Garbage, were it not everywhere it shouldn't be, would likely be a topic of conversation only among waste-management professionals and archaeologists. Sadly, trash being on the lips of more folks than usual these days is less connected to major advancements in how to deal with it than to the sheer and inexplicable scope of its ubiquity and growing volume. Even here in Shangri La, litter — in the bush, along roads and trails, in parks and neighbourhoods — is bad and getting worse. And one thing is clear: with governments having neither the bandwidth nor the capacity to keep up, increasingly it's citizens stepping in to lead the way.

Whistler's trash talk kicked off in June when Escape Route employee Vince Emond and friend Devan Francis hiked into Joffre Lakes only to pull out 20 kilograms of garbage left behind by thoughtless partiers. Social media photos — of Devan striking the classic log-in-lake pose, but while hefting the trash haul — garnered instant attention on the heels of the closure of Keyhole hotsprings for similar reasons. Emond's Facebook post garnered 8,000 likes, 7,000 shares and a raft of television, print and social media exposure. Though he'd only hoped to inspire environmentally minded friends to pack out a bit of other people's leavings, Escape Route thought a public contest tied to Canada's 150th birthday could make a bigger impact. All you have to do is follow Escape Route on Instagram and post a photo of the garbage you've picked up tagged with #packitout150, and each Friday a winner will receive a pack of swag donated by the store's brand partners, with a grand prize awarded at the end of August for the most-liked photo overall.

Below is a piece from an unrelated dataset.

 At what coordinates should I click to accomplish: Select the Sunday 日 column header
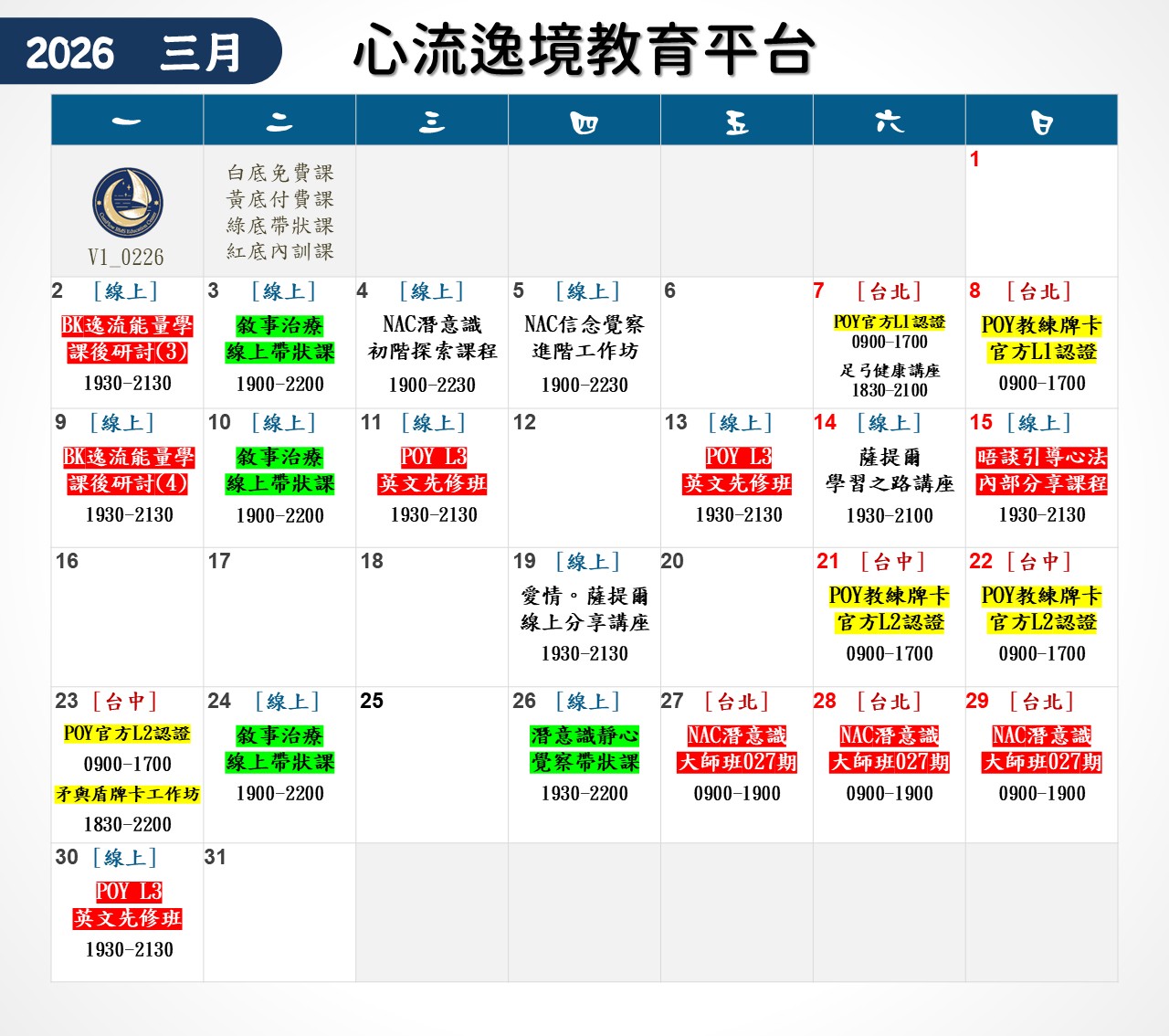click(x=1041, y=121)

"There's been good response but not a lot of entries yet. It's hard to ask people to turn a nice hike into a garbage expedition," noted Escape Route spokesperson Linsey Stevenson. "Still, the photos we are getting aren't pretty. I hope this gets into people's hearts, so they're thinking 'I'm visiting these beautiful places I want my kids to visit in 20 years, and I want them to still be that way.'"

Getting onboard, my partner Asta hauled a bag of garbage down from a hike on the Blackcomb Ascent trail, posted a photo, and won last Friday's prize. Inspired (and depressed), she began picking up garbage everywhere, one day painstakingly plucking over 400 cigarette butts (among other items) from a stretch of the Valley Trail. She laid them out on a black background for a dramatic photo. When I posted this cigarette art on Facebook, local Jorge Alvarez responded with a find made while swimming that afternoon at a secluded beach along a nature trail at Lost Lake. "I saw at about five feet (1.5 metres) deep in the water off the shore... this bag of garbage. I pulled it out... it was filled with rocks to keep it on the bottom of the lake... (and contained) leftovers and Styrofoam trays from somebody's lunch. Good times!"

Through its contest, Escape Route also discovered and shared info on the Litterati app (litterati.org), a company using social media to help clean up and encourage governments and brands to make changes that will help deal with the litter problem. Turns out there are many on-the-ground efforts as well:

• Coastal Cleanups (www.facebook.com/coastalcleanups) is a group of Salt Spring Island friends who organize kayaking garbage cleanups. After finding themselves hauling out the filth left behind by an abandoned fish farm that government no longer took responsibility for, they launched a GoFundMe campaign to cover the expenses of disposing of the Styrofoam, tarps, nets, plastics, and metal they were finding.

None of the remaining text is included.